HSIImage    = (double*)mxGetPr(prhs[0]);
HSIImage2   = (double*)mxGetPr(prhs[1]);
row         = mxGetScalar(prhs[2]);
col         = mxGetScalar(prhs[3]);

plhs[0]     = mxCreateDoubleMatrix(row,col,mxREAL);
phi_x       = mxGetPr(plhs[0]);
plhs[1]     = mxCreateDoubleMatrix(row,col,mxREAL);
mean2       = mxGetPr(plhs[1]);
plhs[2]     = mxCreateDoubleMatrix(row,col,mxREAL);
sd2         = mxGetPr(plhs[2]);

dim3 grid(((col+8)/TILE_WIDTH)+1,((row+8)/TILE_WIDTH)+1,1);    //TILEWIDTH is 32. row=565, col=584.
dim3 block(TILE_WIDTH,TILE_WIDTH,1);

if ( cudaMalloc(&d_HSIImage,sizeof(double)*row*col)!= cudaSuccess )  
    mexErrMsgTxt("Memory allocating failure on the GPU");
if ( cudaMalloc(&d_HSIImage2,sizeof(double)*(row+8)*(col+8))!= cudaSuccess )  
    mexErrMsgTxt("Memory allocating failure on the GPU");
if ( cudaMalloc(&d_phi_x,sizeof(double)*row*col)!= cudaSuccess )  
    mexErrMsgTxt("Memory allocating failure on the GPU");
if ( cudaMalloc(&d_mean,sizeof(double)*row*col)!= cudaSuccess )  
    mexErrMsgTxt("Memory allocating failure on the GPU");
if ( cudaMalloc(&d_std,sizeof(double)*row*col)!= cudaSuccess )  
    mexErrMsgTxt("Memory allocating failure on the GPU");

cudaMemcpy(d_HSIImage,HSIImage,sizeof(double)*row*col,cudaMemcpyHostToDevice);
cudaMemcpy(d_HSIImage2,HSIImage2,sizeof(double)*(row+8)*(col+8),cudaMemcpyHostToDevice);

phi <<< grid,block >>> (d_HSIImage,d_HSIImage2,row,col,d_phi_x,d_mean,d_std);

cudaMemcpy(phi_x,d_phi_x,sizeof(double)*row*col,cudaMemcpyDeviceToHost);
cudaMemcpy(mean2,d_mean,sizeof(double)*row*col,cudaMemcpyDeviceToHost);
cudaMemcpy(sd2,d_std,sizeof(double)*row*col,cudaMemcpyDeviceToHost);

cudaFree(d_HSIImage);
cudaFree(d_HSIImage2);
cudaFree(d_phi_x);
cudaFree(d_mean);
cudaFree(d_std);

}

its working fine when image is full of ones. but when I give regular image, there is lot of difference in serial(MATLAB) and parallel(CUDA) outputs(When mean1 and mean2 are compared). Please tell me the error.

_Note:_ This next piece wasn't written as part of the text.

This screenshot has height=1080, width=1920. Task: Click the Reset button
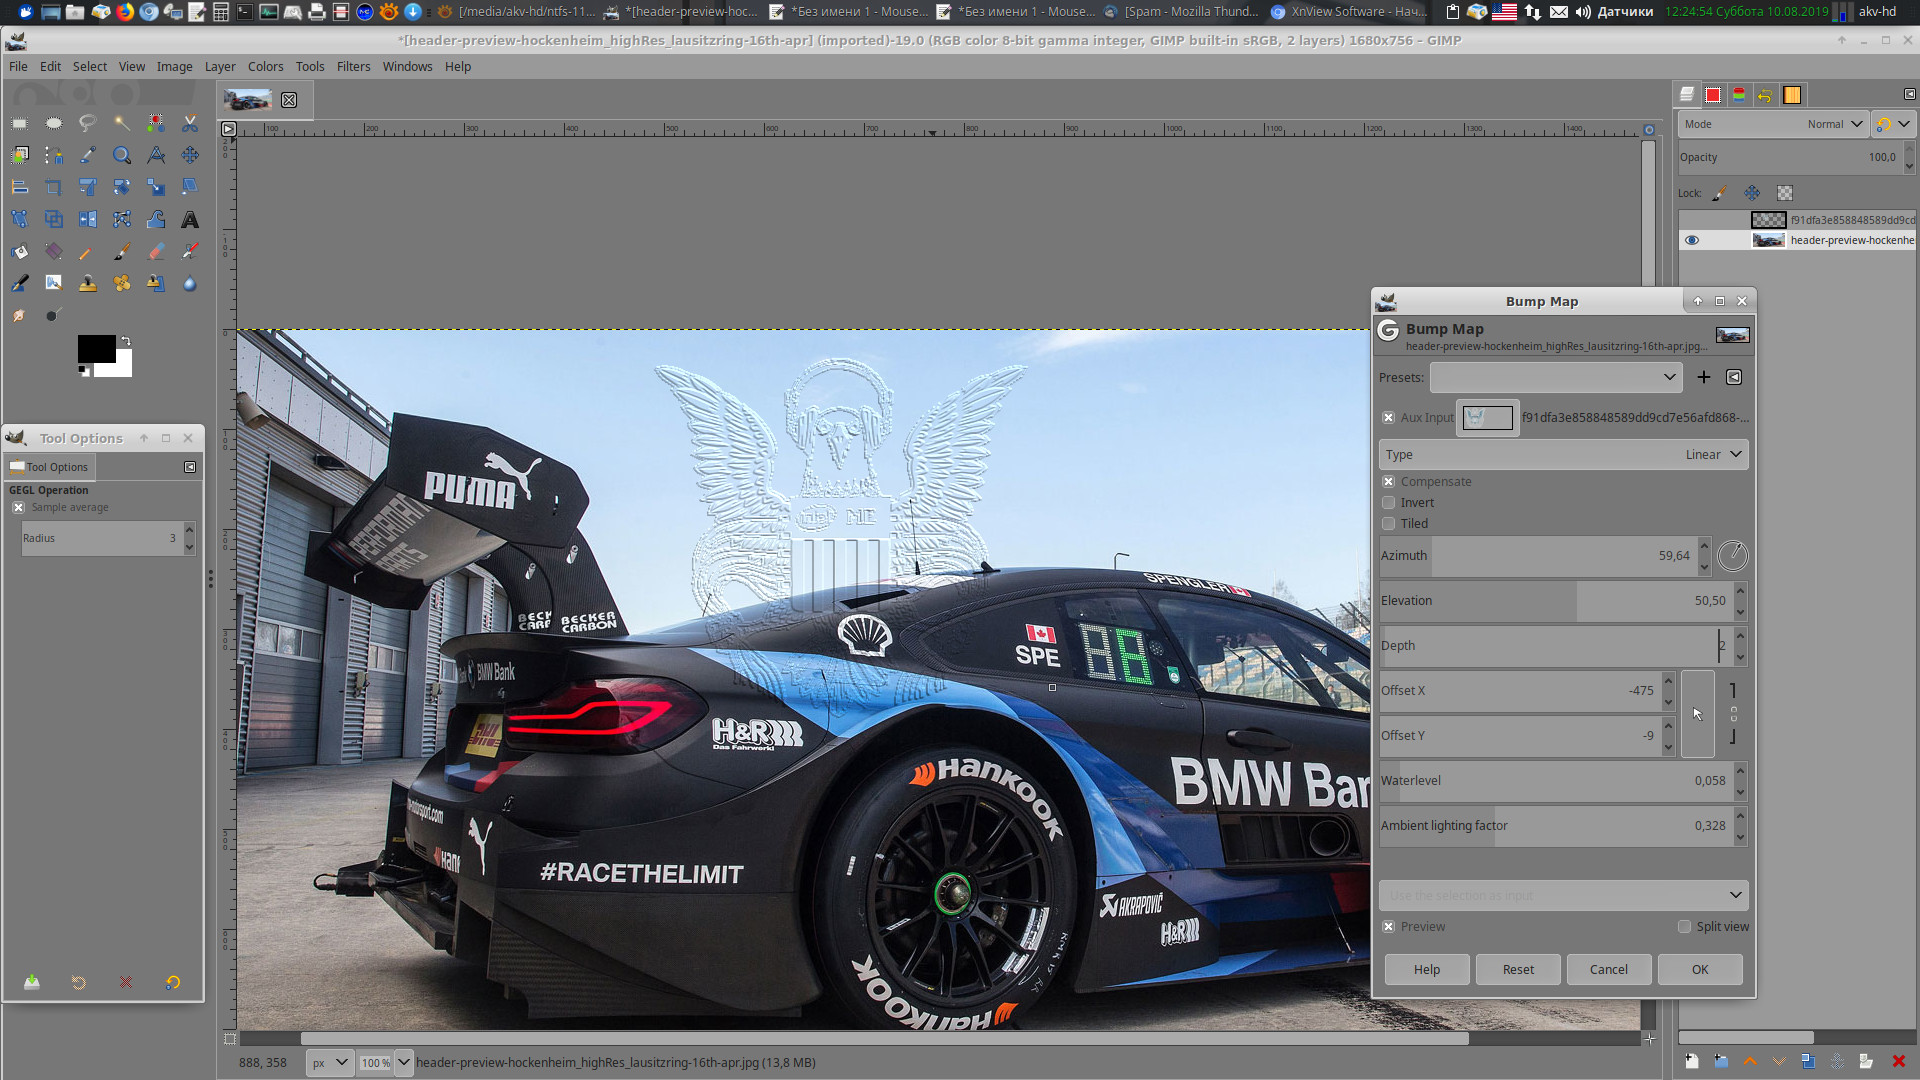click(1517, 970)
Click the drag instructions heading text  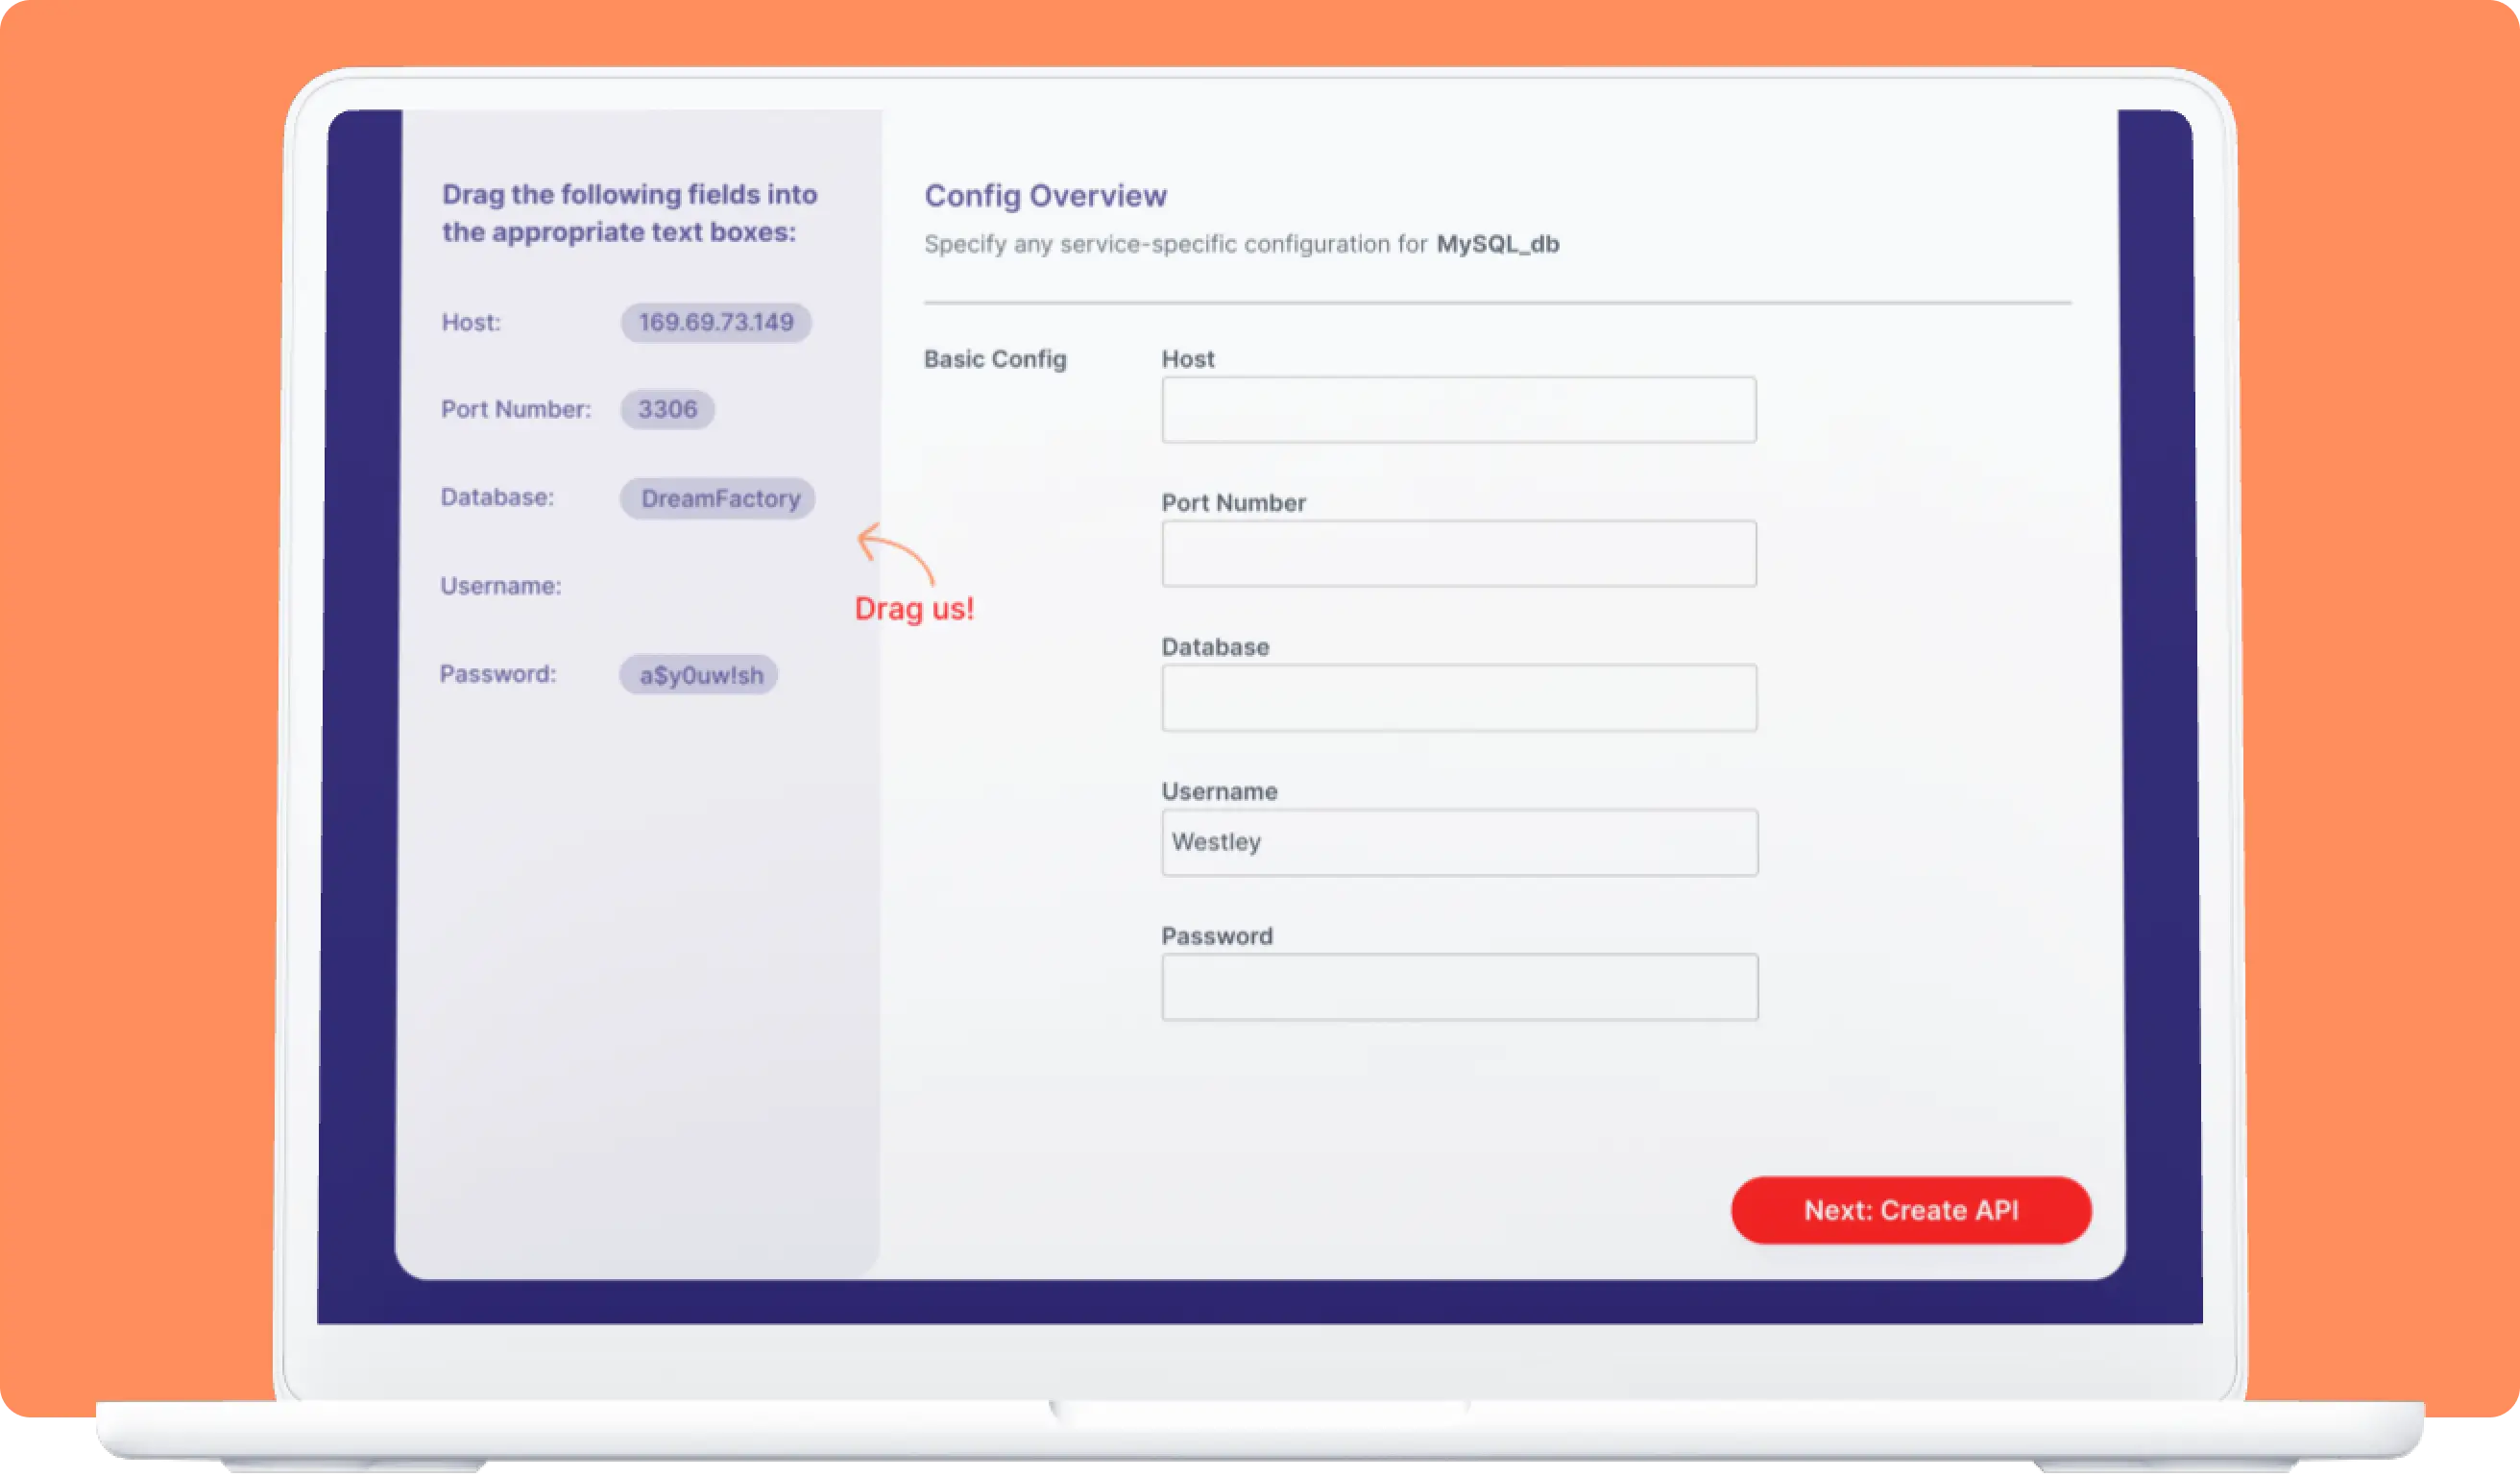[629, 213]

start by adding a cudaDeviceSynchronize() after the kernel launch in your host function

It is not helping

luckily, i said: “start by”

why is row; col declared double?

double row;
double col;

and i do not think this is right:

if(Y>3 && X>3 && Y<row+4 && X<col+4)
{
for(i=Y-4;i<=Y+4;i++){
for(j=X-4;j<=X+4;j++){
sum= sum + d_HSIImage2[i*col+j];
}
}

i think it should rather be something like:

a = X + Y;
b = row * col;
c = col * 3;

if ((a > (c + 4) && (a < (b - c - 4))
{
for (i = (-4); i <= 4; i++)
{
z = i*col;

for (j = (-4); j <= 4; j++)
{
sum += d_HSIImage2[(a + z) + j];
}
}

i did this in a hurry; just check

because row,col are double in MATLAB. I am typecasting them during the function call. I am checking the other part of your answer.

What is this c = col * 3 ; I didn’t understand this. can you tell about this stmt.